→ İstek:
Aşağıdaki mahkeme metnine göre şu soruları yanıtlayın:
(a) Davacı 1997 yılı öncesinde kaç adet üyeliğe sahipti?
(b) Fazla alınan aidatlar karşılığında davacı adına kaç adet üyelik hissesinin tescili talep edilmiştir?
(c) Mahkeme UYAP'tan hangi dosyayı getirtmiştir?

DELİLLERİN DEĞERLENDİRMESİ, HUKUKİ KABUL VE GEREKÇE

Dava, kooperatif üyeliğinin davacı adına tescili, olmadığı takdirde tazminat istemine ilişkindir.
Dava dilekçesinde; davacının kooperatif üyesi olduğu, 1997 yılı öncesinde
2 adet üyeliğe sahip olduğu, 1997 yılında davalı kooperatif tarafından davacıya yüklü bir borç
tahakkuk ettirildiği, davacının bir üyeliğini devrettiği, devriden elde edilen bedelin tahakkuk ettirilen borç olarak davalıya ödendiği, 2007 yılında diğer üyelikten kaynaklı yeniden borç çıkarıldığı, borçlar sebebiyle Bursa 2. Asliye Ticaret
Mahkemesi 2014/700 Esas sayılı dosyada menfi tespit davası açıldığı, bu dosyada aldırılan bilirkişi raporunda davacının borçlu olmadığının hatta 6.236,00 TL alacaklı olduğunun belirlendiği, davacının 1997 yılında devir ettirilen hisseden dahi o günün parasıyla 538,00 TL fazla ödeme yaptığının belirlendiği, Kooperatifler Kanununun eşitlik ilkesine aykırı olarak
4.600,00 TL fazladan aidat toplandığı, davacıya borç tahakkuk ettirilerek sattırılan hisse nedeniyle davacının ödediği 538,00
TL’nin o gün itibariyle bir üyenin ödediği tam bir üyelik toplam bedeli olduğu, davacının
kendi üyelik borcu olmadığı gibi bir üyelik bedelini de fazladan ödediği, iş yeri alma
hakkından mahrum edildiği, davacının fazla alınan aidatlar nedeniyle fazla alınan miktar karşılığında 5 adet davalı
kooperatif üyelik hissesinin davacı adına tescili, olmadığı takdirde, şimdilik fazlaya
ilişkin hakları saklı kalmak kaydıyla 300.000,00 TL alacağın dava tarihinden itibaren işleyecek
yasal faizi ile birlikte davalıdan tahsili talep edilmiştir.
Cevap dilekçesinde özetle; davanın reddi talep edilmiştir.
Mahkememizce Bursa 2. Asliye Ticaret Mahkemesinin 2014/700 Esas sayılı dosyası UYAP’tan getirtilmiş, ayrıca davalı kooperatiften ilgili belgeler getirtilerek dosya arasına alınmıştır.

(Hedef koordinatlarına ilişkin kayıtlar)
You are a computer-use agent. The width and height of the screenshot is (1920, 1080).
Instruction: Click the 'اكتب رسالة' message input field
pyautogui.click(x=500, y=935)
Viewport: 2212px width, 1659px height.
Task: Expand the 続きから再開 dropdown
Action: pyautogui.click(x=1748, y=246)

→ Yanıt:
(a) 2 adet üyeliğe sahipti.
(b) 5 adet davalı kooperatif üyelik hissesinin tescili talep edilmiştir.
(c) Bursa 2. Asliye Ticaret Mahkemesinin 2014/700 Esas sayılı dosyasını getirtmiştir.